ものづくりにも貢献する超音波センシング技術
超音波検査は「山びこ」と同じ
登山のとき、「ヤッホー」と叫ぶと周囲の山に声が反射して「ヤッホー」と戻ってきます。その際の音量や角度、戻ってくるまでの時間を綿密に測定・計算すると、周囲の山の形状や位置を割り出すことができます。妊婦さんのおなかにいる赤ちゃんの状態を調べる超音波検査の原理はこれと同じです。

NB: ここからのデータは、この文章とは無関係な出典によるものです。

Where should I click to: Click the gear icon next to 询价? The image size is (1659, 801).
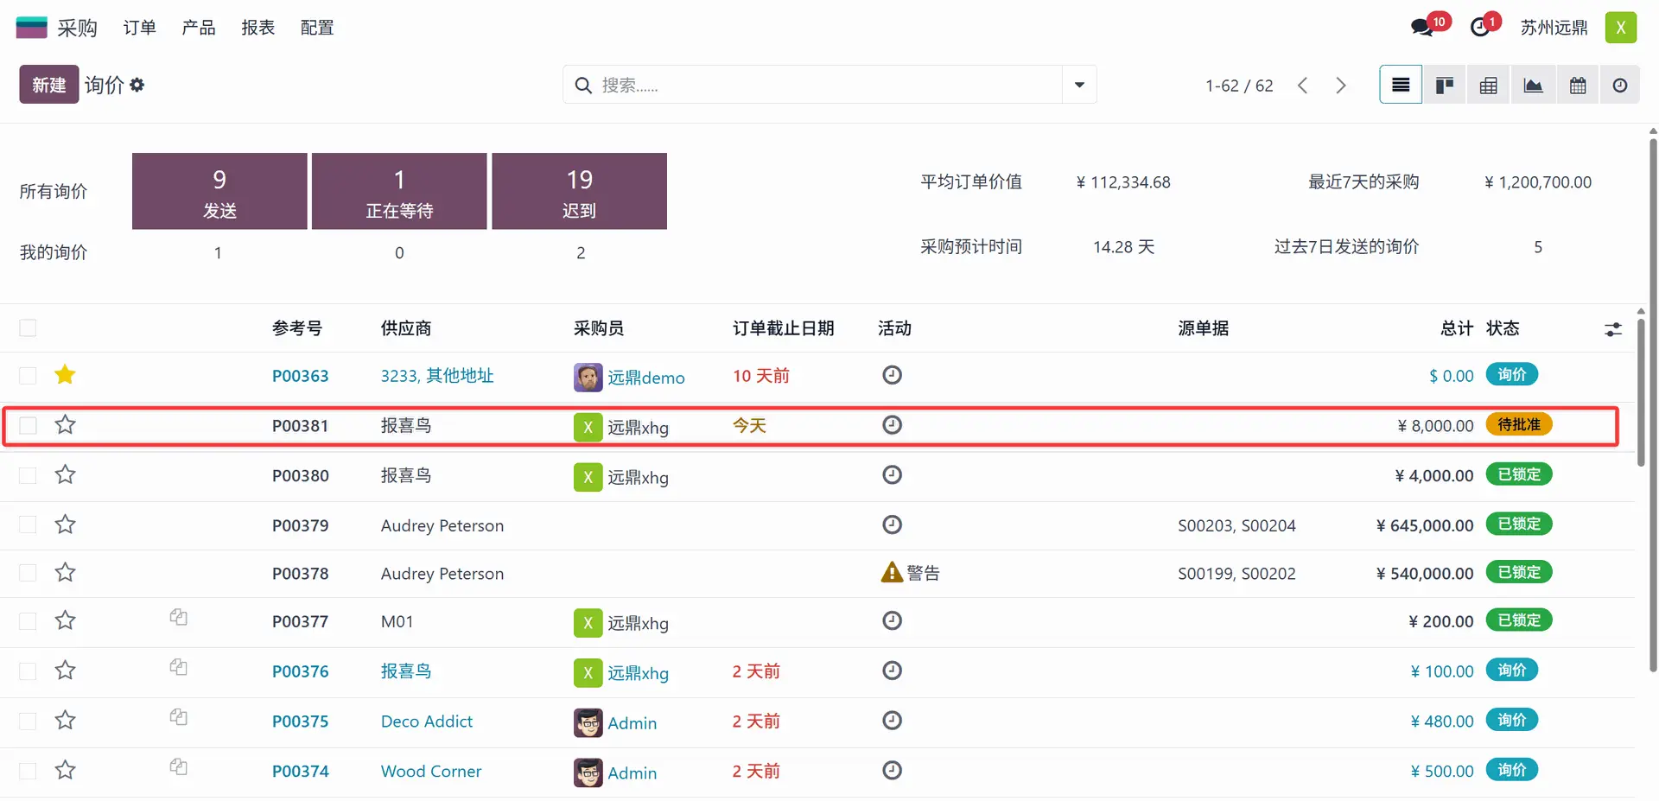(137, 85)
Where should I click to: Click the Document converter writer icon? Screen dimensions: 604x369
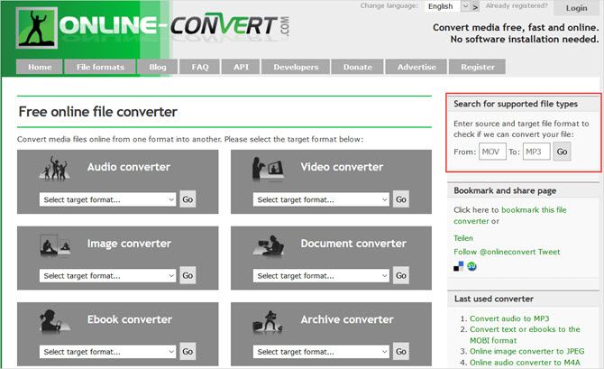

音は高くなるほど同じ方向に真っすぐ進む習性があるため、超音波を使うことでより正確なデータを拾うことができます。加えて人体への安全性が高く、対象物を壊さずに中の状態が調べられるという利点があるため、大型車両や航空機、橋など大きな構造物の内部亀裂を見つけるのにも超音波が使われています。
夏と冬では音の聞こえ方が違う!?
また花火の「音」に注目すると、夏と冬では音が聞こえるまでの時間が違います。空気の温度が変わると音が伝わる速さなども変わるからで、この温度と音の相関関係を利用すれば、物の温度変化を追うこともできます。空気以外にも、素材のどこまで熱が通っているかをリアルタイムで調べられるので、加熱中の素材の状態を調べるといったこともできます。ただし、あらかじめ何の温度を測るのかを設定する必要があるため、「○○専用」のように特化させる必要があります。
超音波で温度が測れるメリットとは
測る対象物が決まっていて、それに対しての準備とある程度のコストが必要という点を踏まえると、産業界での利用が現実的でしょう。音は空気中よりも液体や固体の方がよく伝わるため、プラスチックや金属を溶かして固めるときの温度、固まり具合の計測にも向いています。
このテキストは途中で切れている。